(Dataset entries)
● ● ● ● ●
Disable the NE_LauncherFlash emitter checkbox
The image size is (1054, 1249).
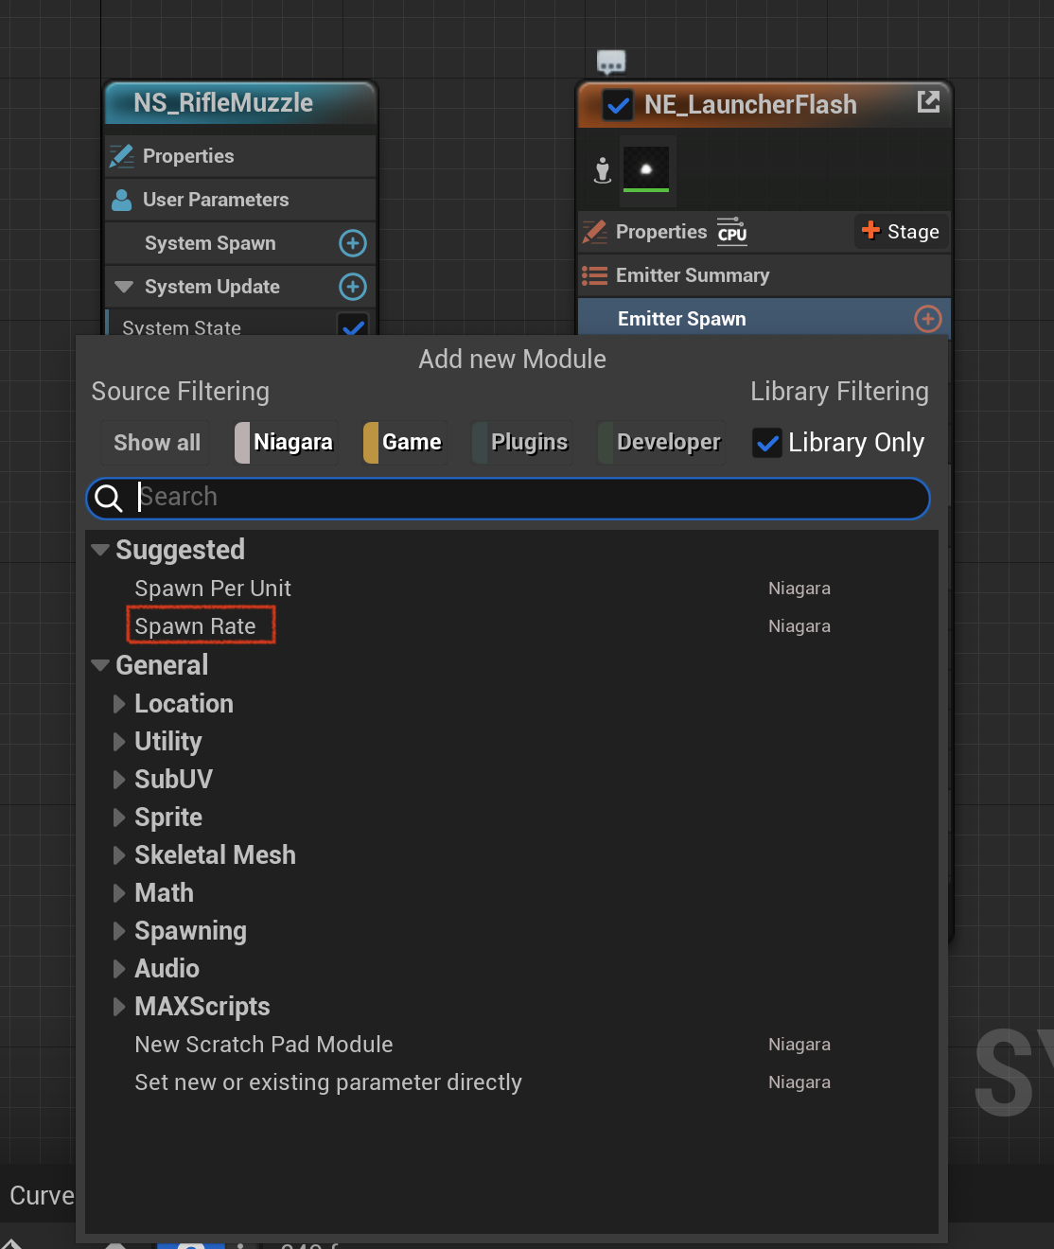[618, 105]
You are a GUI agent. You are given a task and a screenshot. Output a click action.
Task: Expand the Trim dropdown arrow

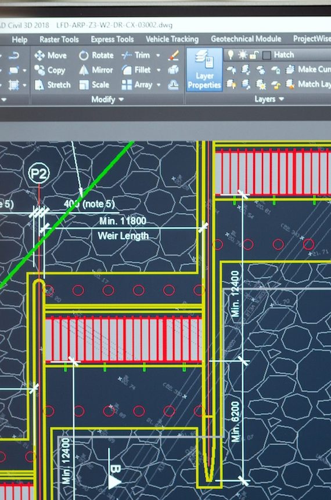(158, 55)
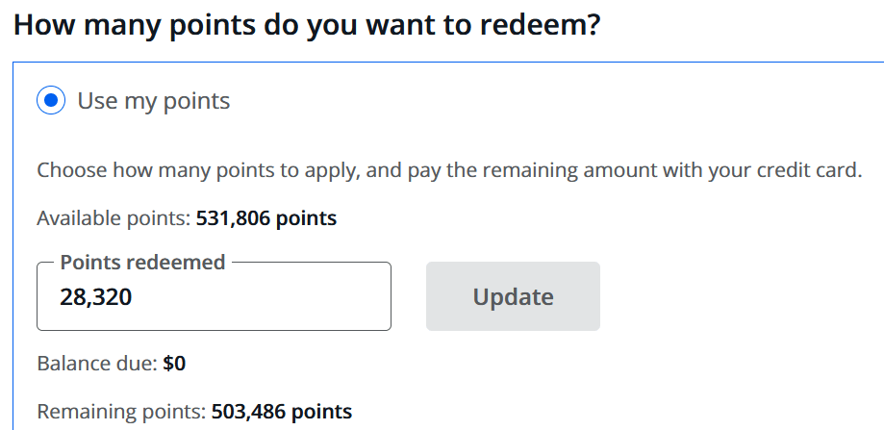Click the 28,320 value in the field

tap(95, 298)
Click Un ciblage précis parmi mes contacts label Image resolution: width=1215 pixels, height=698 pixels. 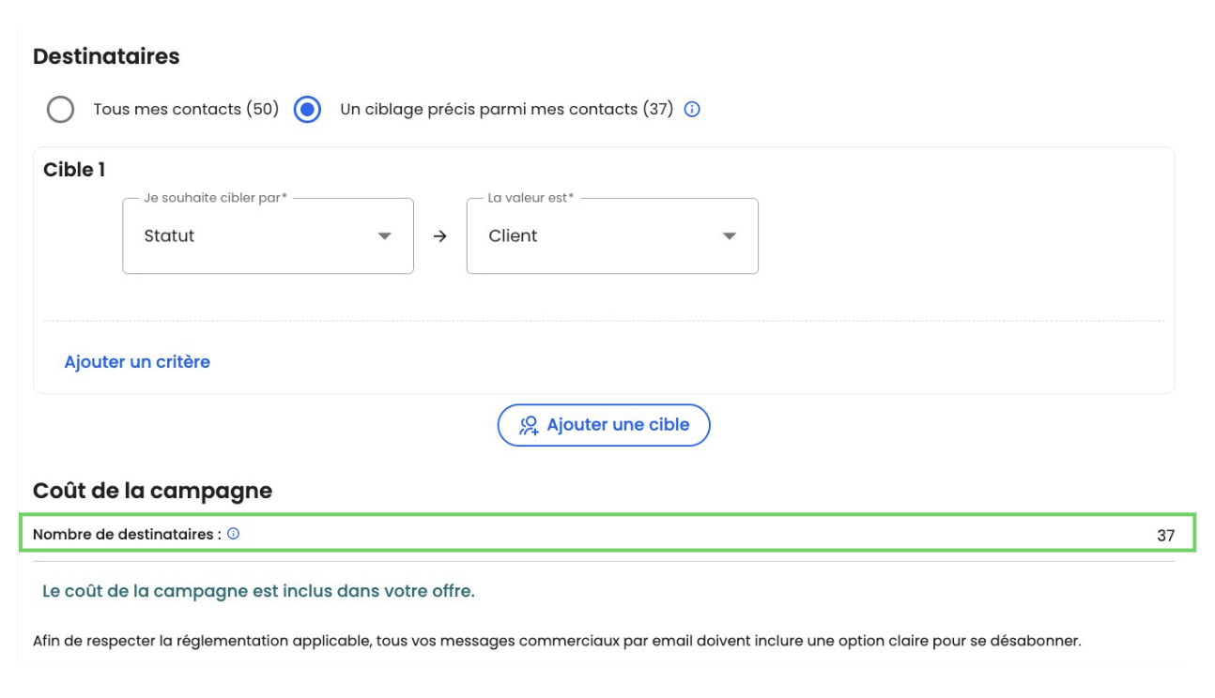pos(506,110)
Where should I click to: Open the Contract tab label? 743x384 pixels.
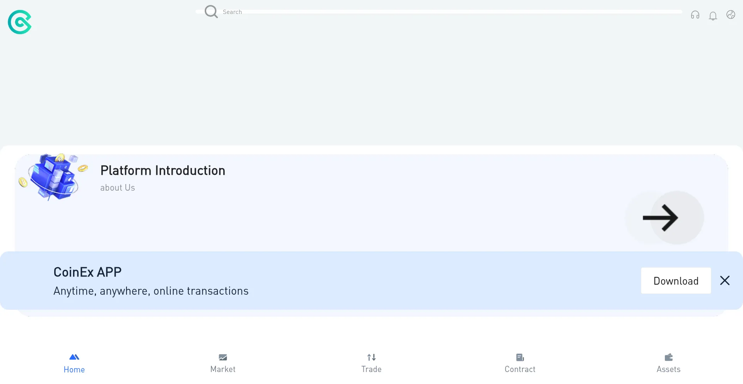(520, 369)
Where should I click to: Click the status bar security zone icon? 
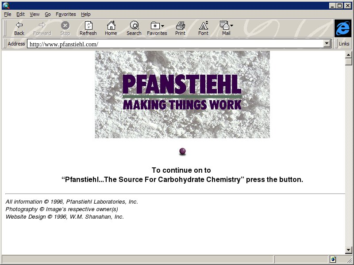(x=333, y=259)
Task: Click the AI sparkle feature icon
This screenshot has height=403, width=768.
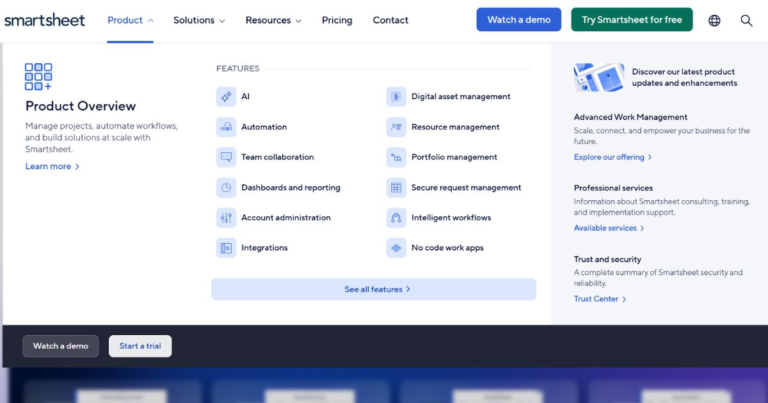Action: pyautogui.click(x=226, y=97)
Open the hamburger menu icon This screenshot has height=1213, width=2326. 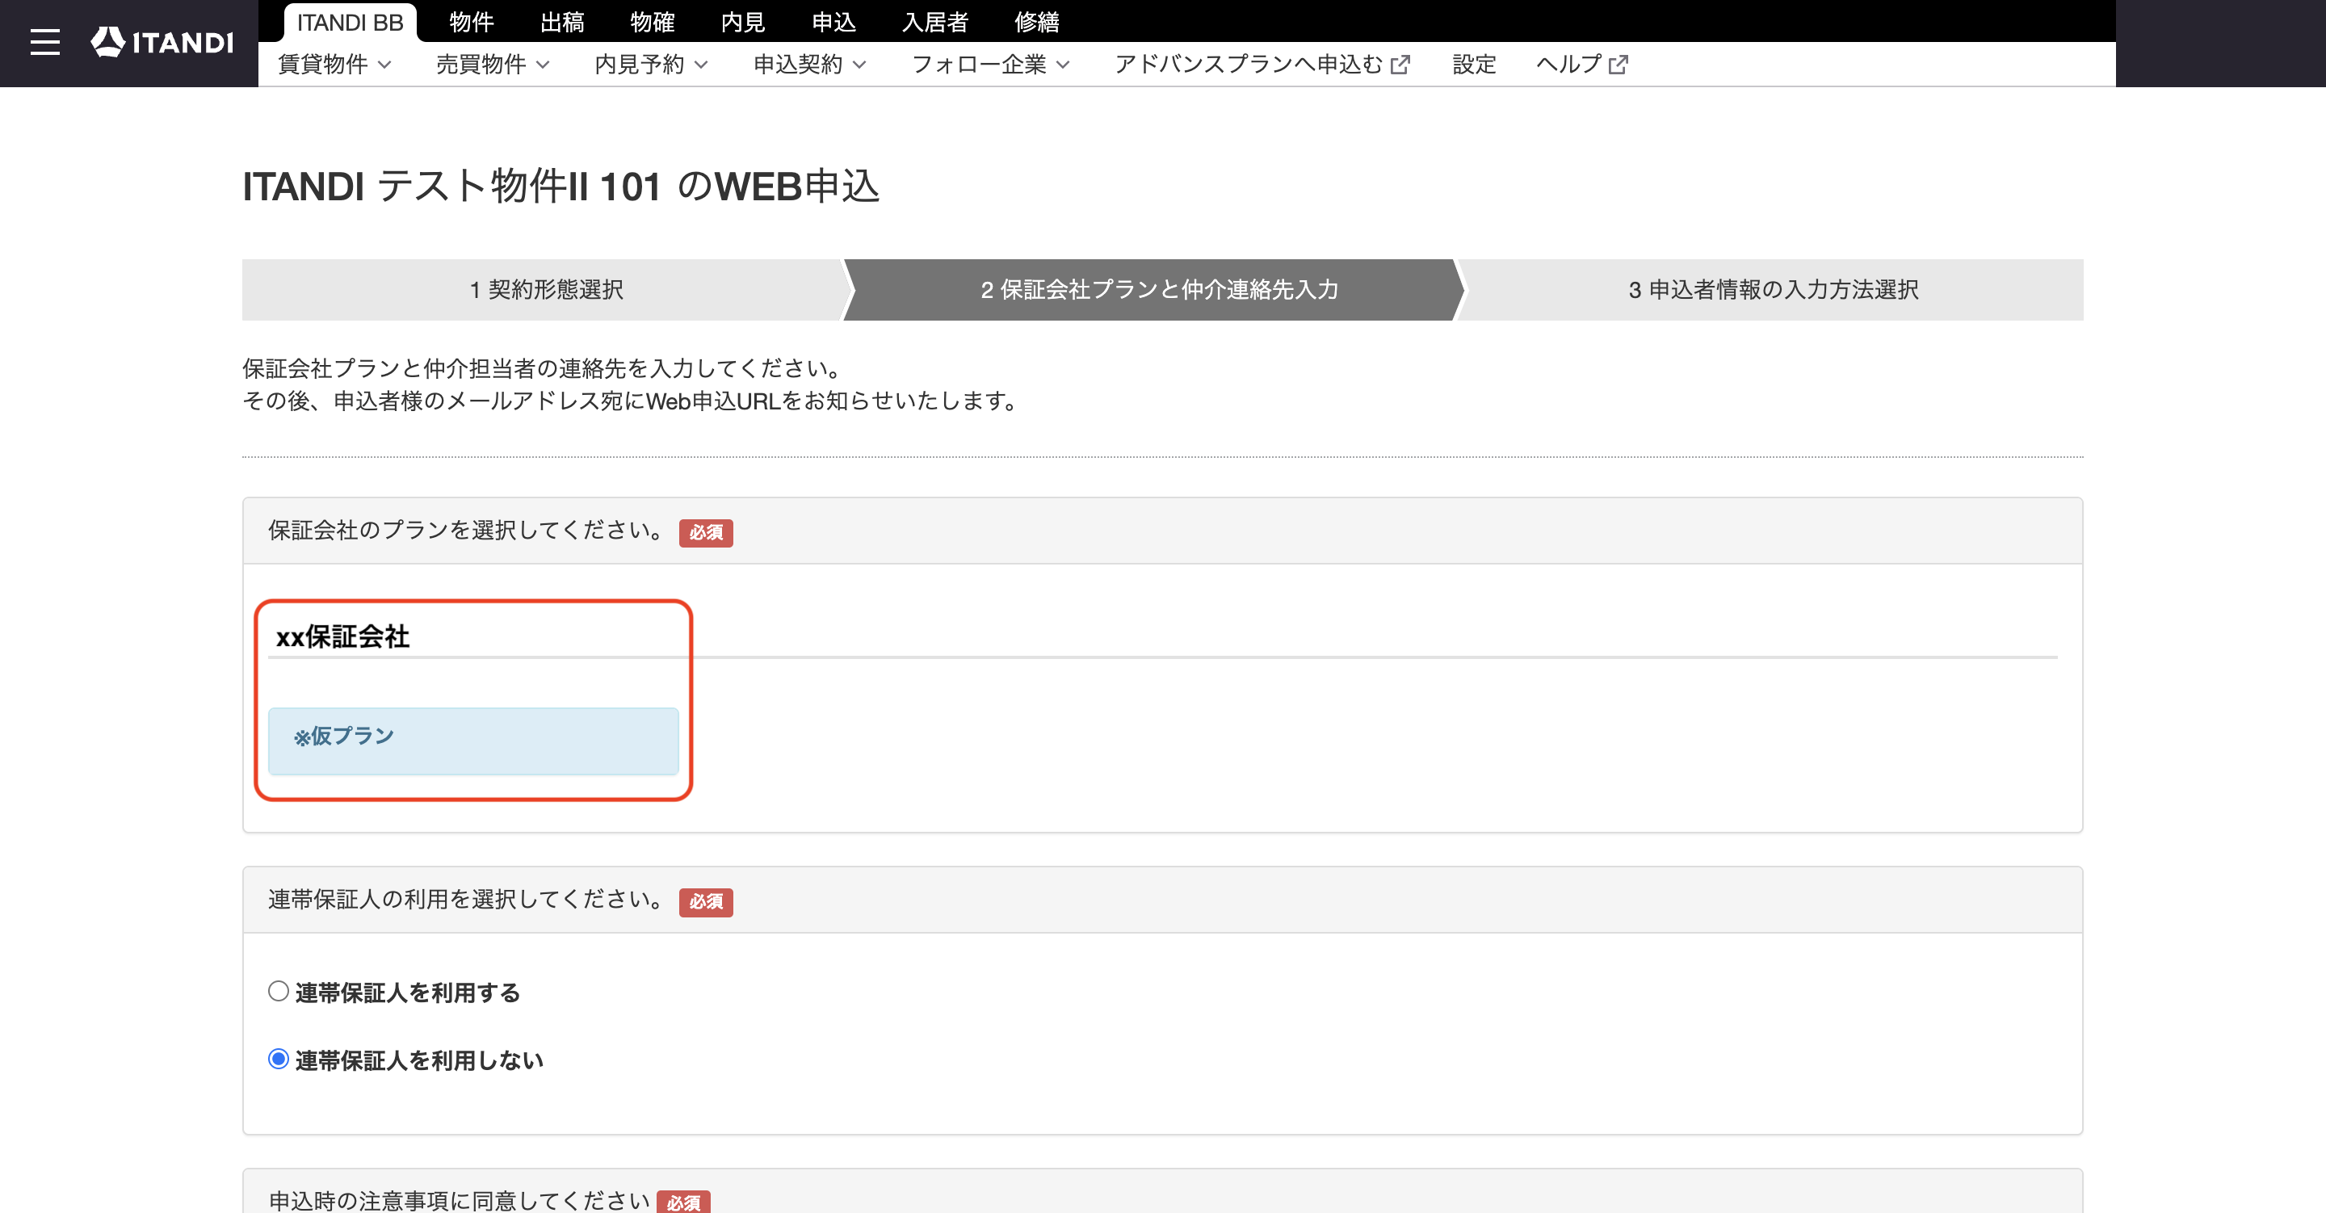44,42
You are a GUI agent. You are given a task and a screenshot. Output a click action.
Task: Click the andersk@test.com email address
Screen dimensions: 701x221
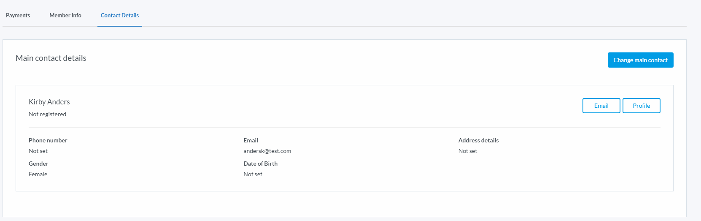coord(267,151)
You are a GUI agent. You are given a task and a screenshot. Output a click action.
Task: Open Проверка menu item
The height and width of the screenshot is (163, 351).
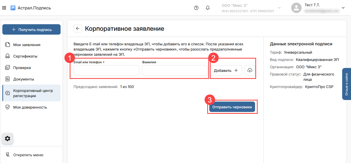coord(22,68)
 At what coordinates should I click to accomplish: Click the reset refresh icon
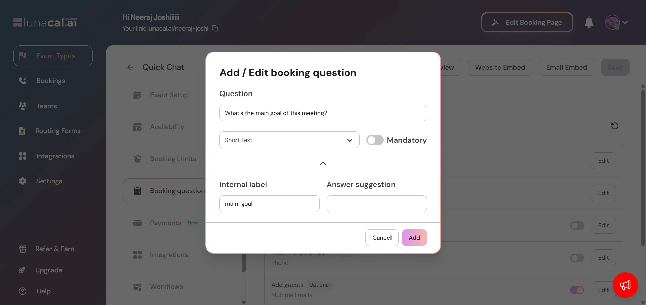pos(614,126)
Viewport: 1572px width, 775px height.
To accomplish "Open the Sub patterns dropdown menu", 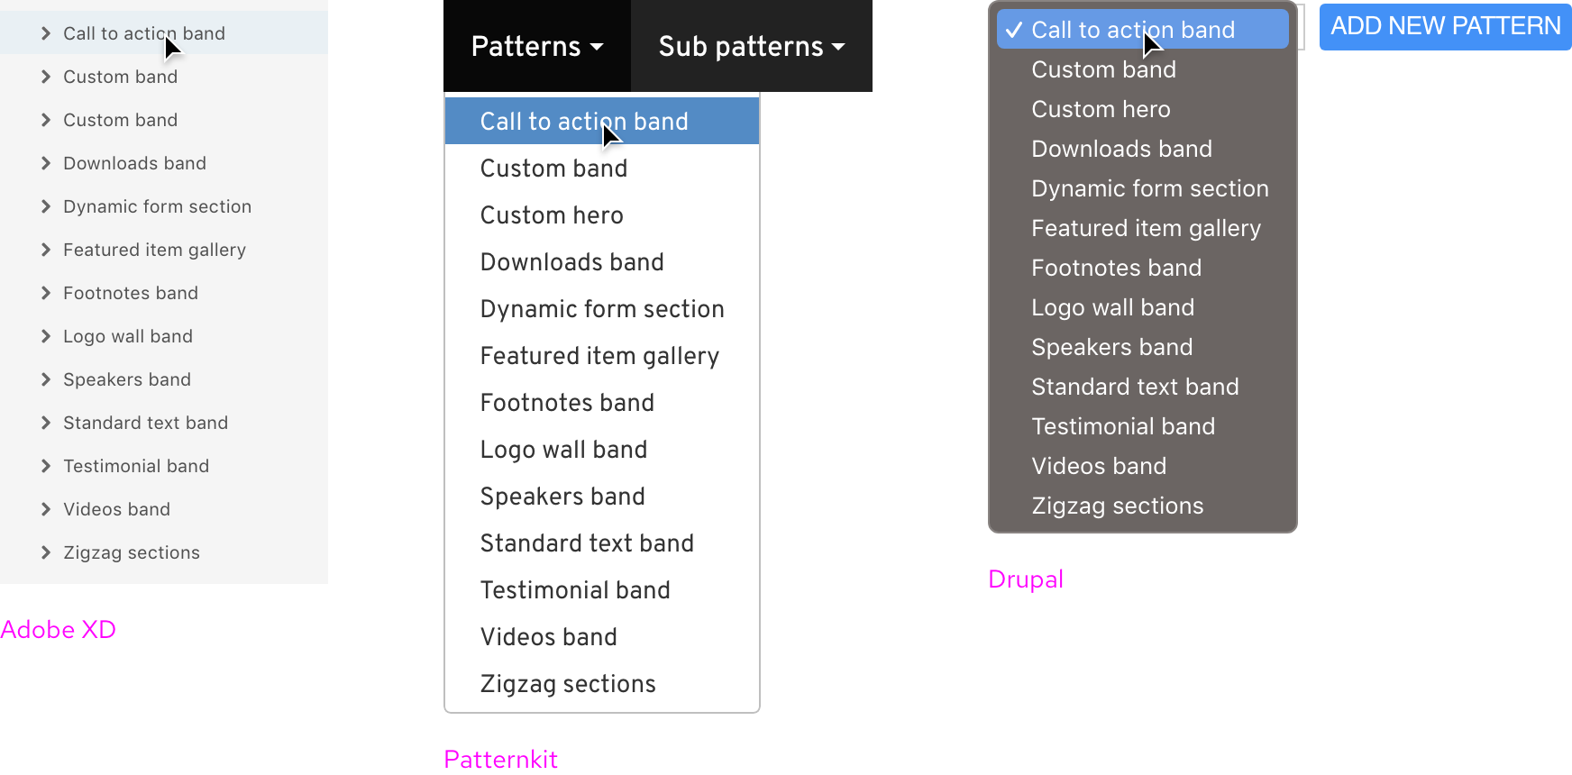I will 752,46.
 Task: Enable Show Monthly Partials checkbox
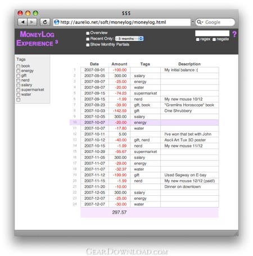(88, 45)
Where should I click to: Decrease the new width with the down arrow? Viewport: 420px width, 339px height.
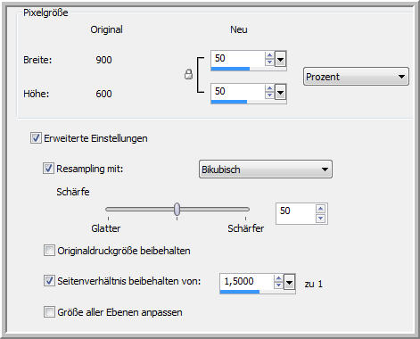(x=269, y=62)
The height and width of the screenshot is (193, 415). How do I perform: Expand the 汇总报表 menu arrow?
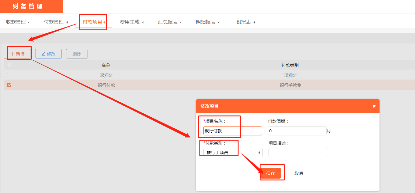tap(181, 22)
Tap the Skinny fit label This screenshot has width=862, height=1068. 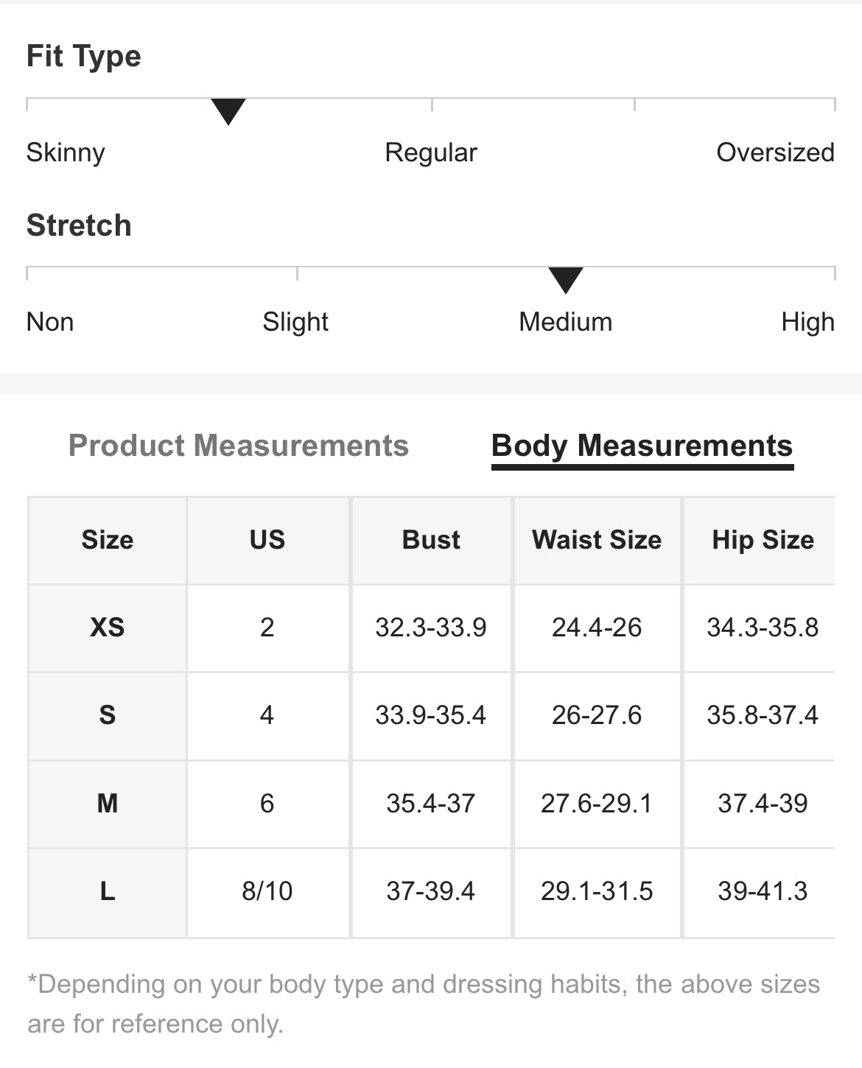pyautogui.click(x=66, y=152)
● ● ● ● ●
#### YOUR INSTRUCTIONS
Word for word, retype the lines in the entries above that run from the one with "Task: Click the andersk@test.com" through the one with "Task: Open Проверка menu item". Both ends count; pictures do not.

#### ANSWER BELOW
Task: Click the andersk@test.com email address
Screen dimensions: 701x221
coord(267,151)
You are a GUI agent. You are given a task and a screenshot. Output a click action.
Task: Open Проверка menu item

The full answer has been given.